PROBLEM REQUIREMENTS |
An exact, complete copy of the entries that follow is needed.

TASK DATA |
=======

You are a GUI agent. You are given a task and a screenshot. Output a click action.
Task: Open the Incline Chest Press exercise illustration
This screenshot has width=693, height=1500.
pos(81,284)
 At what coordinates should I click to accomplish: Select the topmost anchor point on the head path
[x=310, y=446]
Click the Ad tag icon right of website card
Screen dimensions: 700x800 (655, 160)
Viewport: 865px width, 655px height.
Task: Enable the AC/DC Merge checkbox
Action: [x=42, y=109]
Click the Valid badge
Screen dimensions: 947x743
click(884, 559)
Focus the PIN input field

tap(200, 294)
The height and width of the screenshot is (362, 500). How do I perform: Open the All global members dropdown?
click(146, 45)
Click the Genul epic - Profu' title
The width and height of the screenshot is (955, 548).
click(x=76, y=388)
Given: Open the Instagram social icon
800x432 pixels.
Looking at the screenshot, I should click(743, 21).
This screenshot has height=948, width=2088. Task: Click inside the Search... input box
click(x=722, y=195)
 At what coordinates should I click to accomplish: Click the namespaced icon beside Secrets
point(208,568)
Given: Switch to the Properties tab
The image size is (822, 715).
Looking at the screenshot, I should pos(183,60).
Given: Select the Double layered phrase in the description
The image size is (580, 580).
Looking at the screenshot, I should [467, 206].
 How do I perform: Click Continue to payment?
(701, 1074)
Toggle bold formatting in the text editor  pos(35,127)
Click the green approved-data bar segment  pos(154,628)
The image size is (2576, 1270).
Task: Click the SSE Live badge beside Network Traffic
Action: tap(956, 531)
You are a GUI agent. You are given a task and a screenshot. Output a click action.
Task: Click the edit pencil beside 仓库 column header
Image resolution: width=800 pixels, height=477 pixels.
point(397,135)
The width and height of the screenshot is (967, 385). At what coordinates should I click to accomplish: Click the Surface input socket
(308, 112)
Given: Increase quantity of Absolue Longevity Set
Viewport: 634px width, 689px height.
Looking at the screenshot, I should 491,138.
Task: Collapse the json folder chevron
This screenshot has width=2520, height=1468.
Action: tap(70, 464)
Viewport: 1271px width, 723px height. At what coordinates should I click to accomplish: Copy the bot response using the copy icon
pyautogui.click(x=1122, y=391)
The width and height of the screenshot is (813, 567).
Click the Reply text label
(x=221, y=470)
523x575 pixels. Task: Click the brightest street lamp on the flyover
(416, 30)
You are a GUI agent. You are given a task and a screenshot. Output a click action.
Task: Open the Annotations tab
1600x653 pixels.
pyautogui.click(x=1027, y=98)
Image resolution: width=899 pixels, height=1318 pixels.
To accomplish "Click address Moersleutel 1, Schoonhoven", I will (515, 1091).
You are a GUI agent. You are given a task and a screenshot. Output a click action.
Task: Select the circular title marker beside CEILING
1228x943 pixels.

=======

EXERCISE OUTPUT |
You are a GUI agent. You are given a task and a screenshot. Output a click action.
Task: Open the Incline Chest Press exercise illustration
This screenshot has width=693, height=1500.
pos(81,284)
 At what coordinates should I click to accomplish: Select the topmost anchor point on the head path
[x=310, y=446]
Click the Ad tag icon right of website card
Screen dimensions: 700x800 (655, 160)
Viewport: 865px width, 655px height.
Task: Enable the AC/DC Merge checkbox
Action: [x=42, y=109]
Click the Valid badge
Screen dimensions: 947x743
click(884, 559)
Focus the PIN input field

tap(200, 294)
The height and width of the screenshot is (362, 500). How do I perform: Open the All global members dropdown?
click(146, 45)
Click the Genul epic - Profu' title
The width and height of the screenshot is (955, 548).
click(x=76, y=388)
Given: Open the Instagram social icon
800x432 pixels.
Looking at the screenshot, I should click(743, 21).
This screenshot has height=948, width=2088. Task: Click inside the Search... input box
click(x=722, y=195)
 At what coordinates should I click to accomplish: Click the namespaced icon beside Secrets
point(208,568)
Given: Switch to the Properties tab
The image size is (822, 715).
Looking at the screenshot, I should pos(183,60).
Given: Select the Double layered phrase in the description
The image size is (580, 580).
Looking at the screenshot, I should [467, 206].
 How do I perform: Click Continue to payment?
(701, 1074)
Toggle bold formatting in the text editor  pos(35,127)
Click the green approved-data bar segment  pos(154,628)
The image size is (2576, 1270).
Task: Click the SSE Live badge beside Network Traffic
Action: tap(956, 531)
You are a GUI agent. You are given a task and a screenshot. Output a click action.
Task: Click the edit pencil beside 仓库 column header
Image resolution: width=800 pixels, height=477 pixels.
point(397,135)
The width and height of the screenshot is (967, 385). At what coordinates should I click to accomplish: Click the Surface input socket
(308, 112)
Given: Increase quantity of Absolue Longevity Set
Viewport: 634px width, 689px height.
Looking at the screenshot, I should 491,138.
Task: Collapse the json folder chevron
This screenshot has width=2520, height=1468.
Action: tap(70, 464)
Viewport: 1271px width, 723px height. At what coordinates should I click to accomplish: Copy the bot response using the copy icon
pyautogui.click(x=1122, y=391)
The width and height of the screenshot is (813, 567).
Click the Reply text label
(x=221, y=470)
523x575 pixels. Task: Click the brightest street lamp on the flyover
(416, 30)
You are a GUI agent. You are given a task and a screenshot. Output a click action.
Task: Open the Annotations tab
1600x653 pixels.
pyautogui.click(x=1027, y=98)
Image resolution: width=899 pixels, height=1318 pixels.
To accomplish "Click address Moersleutel 1, Schoonhoven", I will (515, 1091).
You are a GUI agent. You are given a task and a screenshot. Output a click action.
Task: Select the circular title marker beside CEILING
1228x943 pixels.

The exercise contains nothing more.